The American Land Title Association (ALTA) is celebrating a huge win in its ongoing war against title insurance alternatives. Fannie Mae is no longer considering a pilot program that would bypass traditional title insurance by granting certain mortgage lenders a waiver on title insurance requirements for loans sold to Fannie, according to an announcement earlier this month.

This is a major victory for the trade group, which felt that Fannie Mae was “moving beyond its charter” with this pilot program.

News of the rumored pilot program came in March, roughly a year after Fannie Mae first announced that it would be accepting attorney opinion letters (AOLs) in lieu of title insurance in limited circumstances.

The pilot program was said to have been a component of the government sponsored entities’ (GSEs) Equitable Housing Finance Plans, which are required by their regulator Federal Housing Finance Agency (FHFA).

The initial version of the GSE’s Equitable Housing Finance Plans were approved in the summer of 2022 by the FHFA.

“The intent was to promote affordable and sustainable housing opportunities for more households nationwide,” Diane Tomb, the CEO of ALTA, told HousingWire late last year. “One of the goals they outlined in those plans is a push to reduce closing costs, especially for low-income borrowers. Based on those plans, both GSEs are pushing pilot programs promoting the use of attorney opinion letters, reportedly as an alternative to reduce closing costs.”

According to an email Tomb sent to ALTA members earlier this month, obtained by HousingWire, more than 200 trade organization members shared their concerns about the title waiver pilot program with members of Congress.

“This is a significant achievement to protect consumers, lenders and the housing finance system, and showcases the benefits of our products, industry and your business. The success of challenging this pilot underscores the value of advocacy and making your voice heard,” Tomb wrote in the email. “Importantly, we will continue to work with the FHFA and policymakers to thoughtfully address housing affordability and opportunity. We will also continue to collaborate with Fannie Mae and Freddie Mac to deliver innovative and cost-effective title insurance products and solutions that best protect lenders and consumers.”

Despite scrapping this pilot program, Fannie Mae said it will continue to look for ways to improve housing affordability.

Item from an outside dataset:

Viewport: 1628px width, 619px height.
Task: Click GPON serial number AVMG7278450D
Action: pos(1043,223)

“Housing affordability is key to Fannie Mae’s mission, and we remain committed to our ongoing engagement with industry partners and providers to explore ways to make the homebuying process more affordable and accessible in a manner that does not increase risk for borrowers, lenders, and the marketplace,” a Fannie Mae spokesperson wrote in an email.

For its part, ALTA said it is working on lowering closing costs where it can, and it believes the increase in automation and improved technological capabilities within the title industry will lower costs over the next few years.

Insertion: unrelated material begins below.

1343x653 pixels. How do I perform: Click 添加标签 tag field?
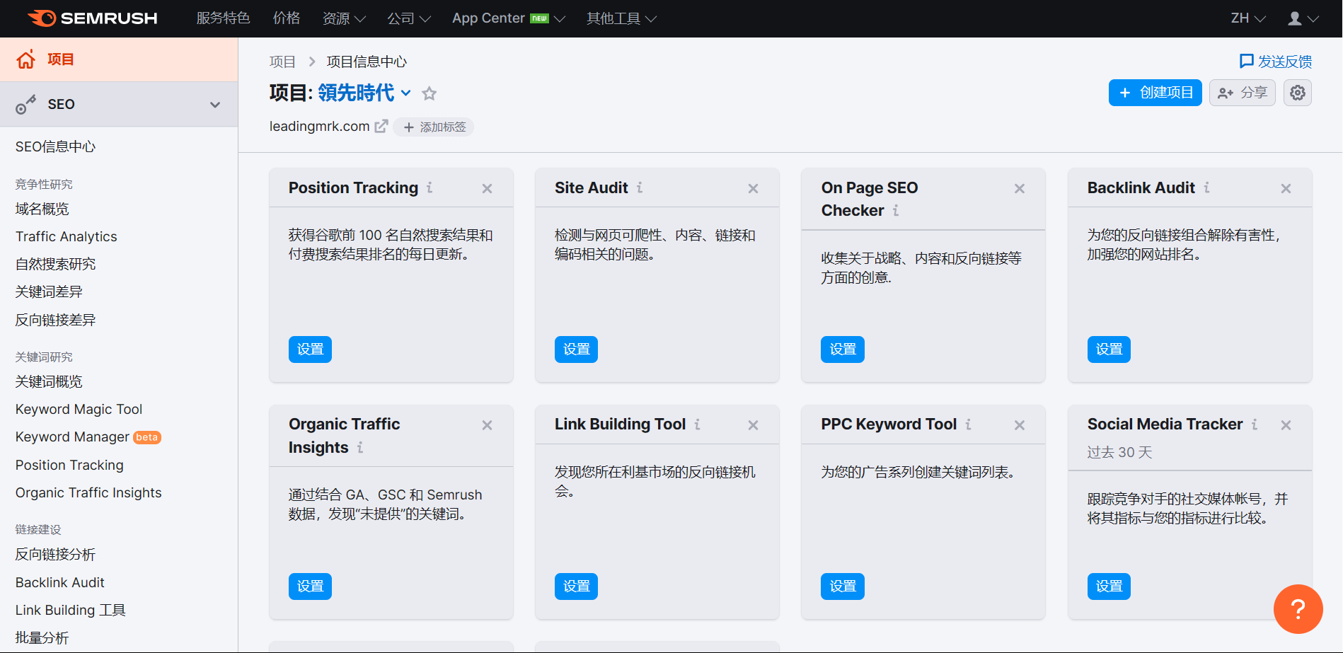pos(434,127)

“Over the last 10 years, rates have gone down 6% across the industry and that is important for homeowners and it’s because of the investment the industry has put into things around automation and using machine learning and AI to search title and come to a faster decision about the title,” Steve Gottheim, ALTA’s general counsel, told HousingWire last November. “These technologies come with a cost at the front end, but over time, they bring that efficiency and bring the price down.”

During the first quarter of 2023, title insurers brought in $3.37 billion in title insurance premiums, while paying out just $162.7 million in claims during that same time period, according to data from ALTA.